Monday, July 11, 2011

Modern Monetary Theory meshes nicely with full reserve banking.

Modern Monetary Theory (MMT) consists of several different elements, but for present purposes I’ll take it mean what Abba Lerner (p.39-40) advocated, namely that in a recession, government should simply print extra money and spend it (and/or reduce taxes). And conversely, when inflation looms, government should do the opposite, namely rein in money and “unprint” or extinguish it.

Anyway, it’s nice to see support for the above policy appearing in a paper which advocates full-reserve banking and written by a group (Werner & Co) who do not claim to be MMTers.

As Werner & Co say (p.10), “Under full-reserve banking . . .the Bank of England would control the quantity of money in circulation by increasing or decreasing the money supply which would be allocated through government spending.”

It would be going too far to say that the MMT “print and spend” policy is possible ONLY under full-reserve. But certainly the print and spend policy comes into its own under full-reserve.

This is because under fractional reserve, private banks are more or less in control of the money creation process. Or as Steve Keen put it, “…the credit money dog wags the fiat money tail. Both the actual level of money in the system, and the component of it that is created by the government, are controlled by the commercial system itself, and not by the Federal Reserve.”

In this scenario, the MMT print and spend policy certainly has a finite effect, but it is not dominant.

Also, who decides whether stimulus or deflation should be imposed?

A second reason why full-reserve reasoning meshes with MMT reasoning is thus.

As I pointed out here, the above MMT print and spend policy implies discarding the distinction between monetary and fiscal policy, which in turn raises the question as to who decides whether inflation is sufficiently subdued to warrant extra demand. I suggested that this question was a TECHNICAL one: beyond the competence of politicians, and best left to central banks (or any independent committee of economists).

Of course it is commonly thought that central banks currently DO take the latter decision. But this is not strictly correct in that politicians can also influence aggregate demand by determining the size of the deficit (which has a stimulatory effect). That is, politicians determine matters fiscal.
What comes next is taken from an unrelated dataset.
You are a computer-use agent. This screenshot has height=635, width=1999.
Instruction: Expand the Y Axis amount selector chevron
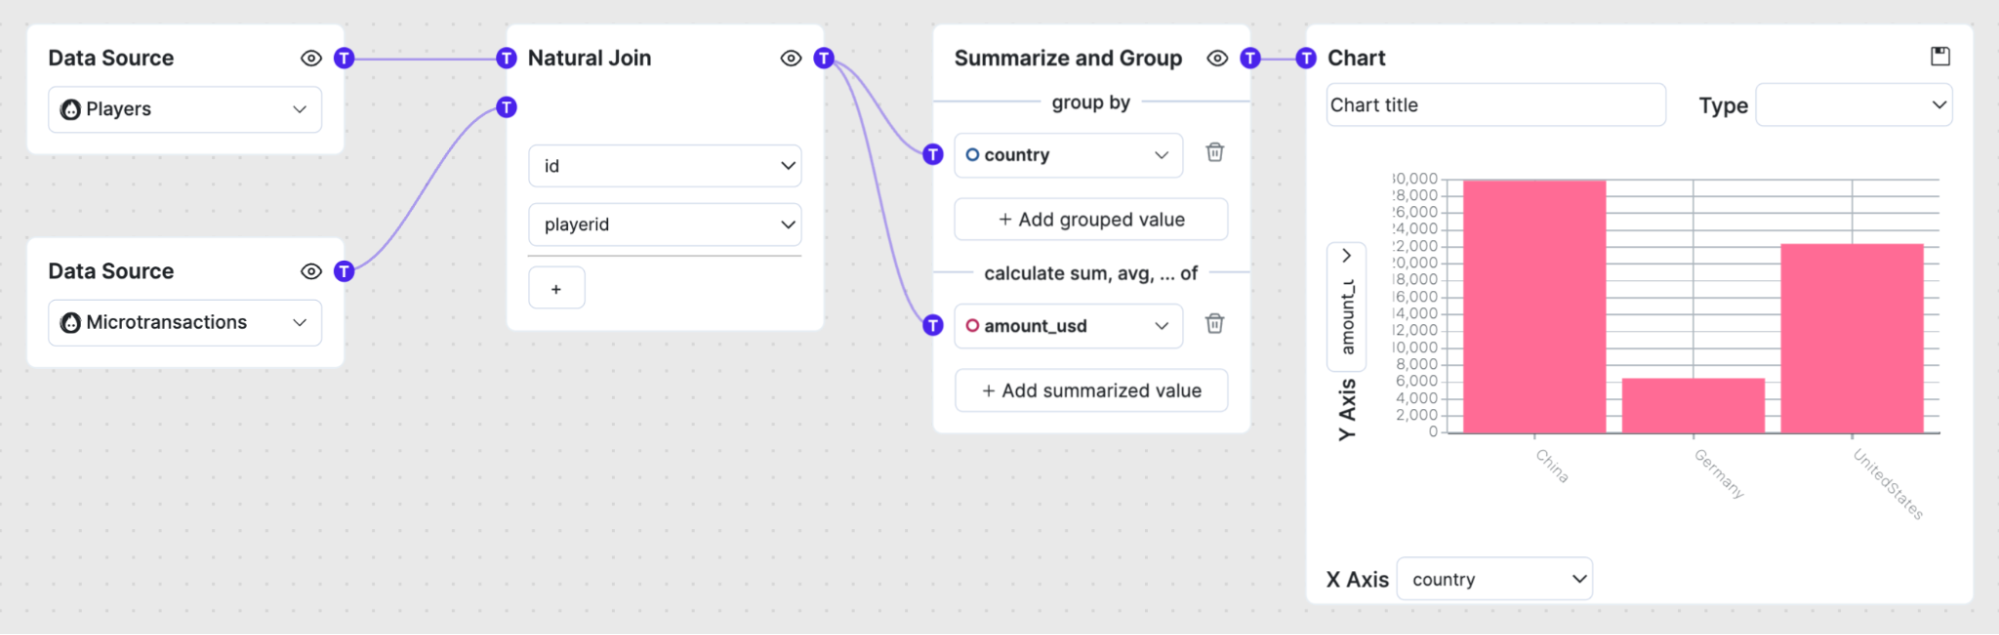(x=1347, y=256)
To have two different bodies both influencing demand is a mess, and this mess is particularly serious in the US right now: members of Congress, precious few of whom have got beyond page one of a basic economics text book are squabbling with each other and with the Fed and the president over deficits, stimulus and so on.

MMT and full-reserve: the two similarities.

So both MMT reasoning and full-reserve reasoning point to the same two conclusions. First, the decision on the stimulus/deflation question is taken by ONE body (the central bank or some other independent committee of economists). And second, if stimulus is deemed to be required, that stimulus should take the form of “print and spend”.

Or as Werner puts it, under the heading "Distributing Newly Created Money", "Rather than lending this money into the economy via the banks.. . .we recommend that the money is spent into circulation via the state.”